> **What to do**
• A. In the forum post, what did @BumbleBee pre-order?
• B. Reproduce the stretch of the forum post from "# Alien Visions" through "ordered so far.".

> **Source passage**
___
# Alien Visions Pre-orders August 2014



## ShaneW (7/8/14)

Right, here is the pre-order list for the Alien Vision Juice that is en route. Thanks to everyone that has ordered so far.

@baksteen8168
Bobas 6mg 30ml
@BhavZ
Bobas 6mg 100ml
@devdev
Bobas 12mg 30ml
Blend4 12mg 30ml
GJ 12mg 30ml
@Rob Fisher
Bobas 12mg 30ml
@johan
Bobas 12mg 30ml
@paulph201
Bobas 12mg 30ml
@TylerD
Bobas 12mg 18ml
GJ 12mg 18ml
Blend 4 12mg 18ml
@Silver
Bobas 18mg 30ml
Blend4 18mg 18ml
GJ 18mg 18ml
@thekeeperza
Bobas 12mg 30ml
@Dr Evil
Bobas 6mg 30ml
@Mike_E
Bobas 6mg 30ml
@Zegee
Bobas 6mg 100ml
Blend4 6mg 100ml
@capetocuba
Bobas 12mg 100ml
@MurderDoll
2 x Bobas 12mg 30ml
@iPWN
Bobas 6mg 30ml
@MarkK
Bobas 12mg 30ml
@Metal Liz
Bobas 18mg 18ml
@Al3x
Bobas 6mg 30ml
@kevkev
Bobas 6mg 30ml
@fred1sa
Bobas 6mg 30ml
GJ 6mg 30ml
@crack2483
Bobas 12mg 30ml
GJ 12mg 30ml
@Vincent
2 x GJ 12mg 30ml
2 x Bobas 12mg 30ml
@RoSsIkId
Bobas 12mg 30ml
Bobas 12mg 18ml
@Noddy
Bobas 12mg 30ml
Blend 4 12mg 18ml
@Rooigevaar
Bobas 12mg 30ml
@BumbleBee
Blend 4 18mg 30ml
@vaalboy
Bobas 12mg 100ml
Blend 4 12mg 30ml
GJ 12mg 30ml



Please correct if if I have made any mistakes or if I have left anyone off the list

Please note we are now sold out of the following options, the orders mentioned above are safe:
Bobas Bounty 6mg 100ml
Gorilla Juice 18mg 18ml
Blend4 18mg 18ml
Blend4 6mg 100ml

Reactions: Like 10


----------



## baksteen8168 (8/8/14)
___
> **Data shown**
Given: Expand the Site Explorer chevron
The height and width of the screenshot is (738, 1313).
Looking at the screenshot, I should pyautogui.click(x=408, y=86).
___
> **Exercise results**
• A. Blend 4 18mg 30ml

• B.
# Alien Visions Pre-orders August 2014



## ShaneW (7/8/14)

Right, here is the pre-order list for the Alien Vision Juice that is en route. Thanks to everyone that has ordered so far.